Wind farms were paid up to £3 million per day to switch off their turbines and not produce electricity last week, The Telegraph can disclose.
Energy firms were handed more than £12 million in compensation following a fault with a major power line carrying electricity to England from turbines in Scotland.
The payouts, which will ultimately be added onto consumer bills,were between 25 per cent and 80 per cent more than the firms, which own giant wind farms in Scotland, would have received had they been producing electricity, according to an analysis of official figures.
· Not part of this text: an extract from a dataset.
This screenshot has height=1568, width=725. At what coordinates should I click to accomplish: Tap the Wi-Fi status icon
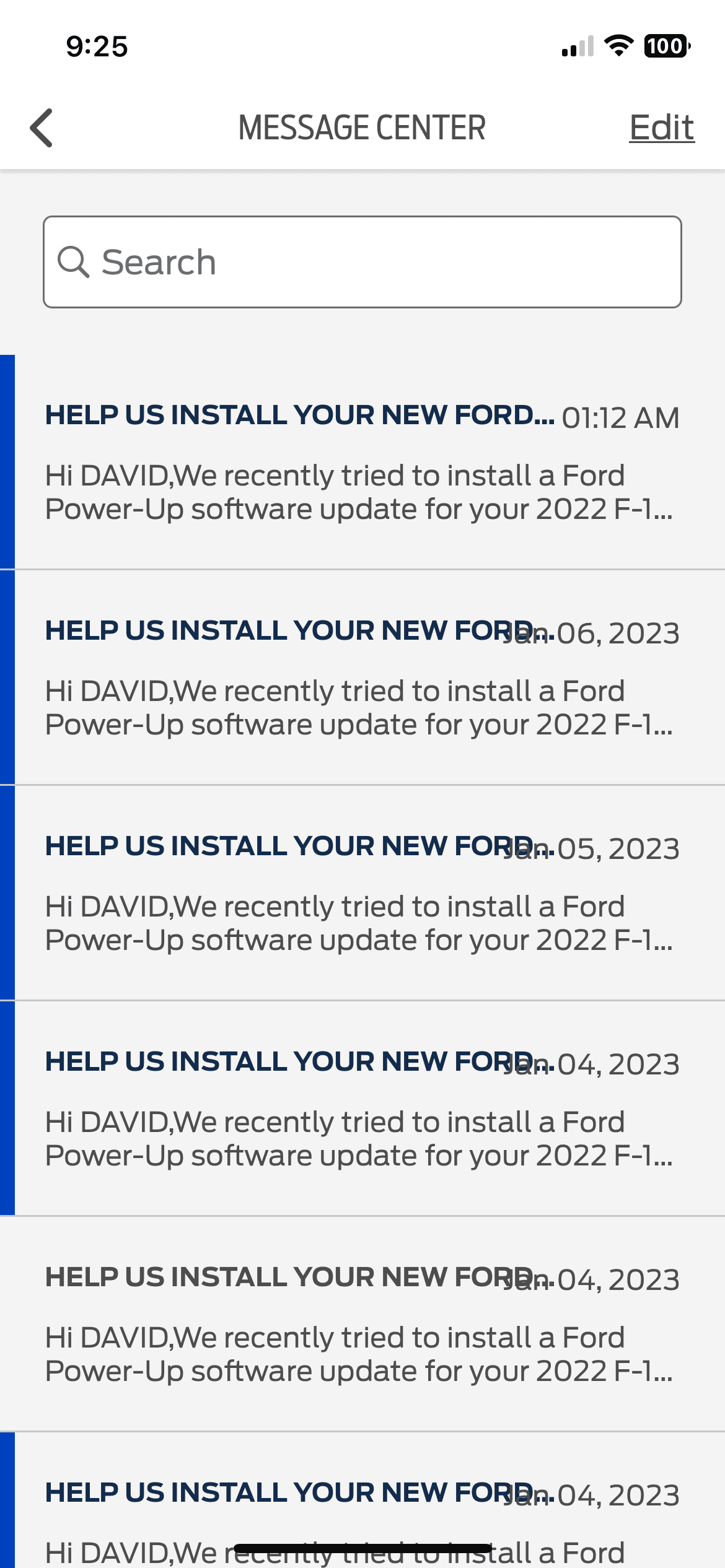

The payments have prompted questions in Parliament, as one charity warned that consumers were having to fund the consequences of an “excessive” number of onshore wind farms, which can overwhelm the electricity grid.
In December an analysis by the Renewable Energy Foundation, a charity that monitors energy use, revealed that the operators of 86 wind farms in Britain were handed more than £136 million in so-called “constraint payments” last year – a new record.
REF has warned that consumers are left to foot the bill for wind farm operators having to reduce their output as a result of an “excessive” number of turbines in Scotland leaving the electricity grid unable to cope on occasions such as when there are strong winds.
The Western Link, a 530-mile high-voltage cable running from the west coast of Scotland to the north coast of Wales, was built to help overcome the problem by providing more capacity to transport green energy from onshore wind farms in Scotland, to England and Wales.
But the line, which became fully operational in 2018, has been dogged by difficulties.
In the latest incident, it “tripped” on Jan 10, prompting a spike in the number of wind farms being asked to shut down temporarily because they were producing more energy than could be transported to consumers’ homes.
On the following day – last Saturday – 50 wind farms were asked to stop producing electricity, and given a total of £2.5 million in compensation to do so. Last Wednesday, the figure was as high as £3.3 million, which was paid out to £3.3 million wind farms by National Grid’s Electricity System Operator (ESO) arm.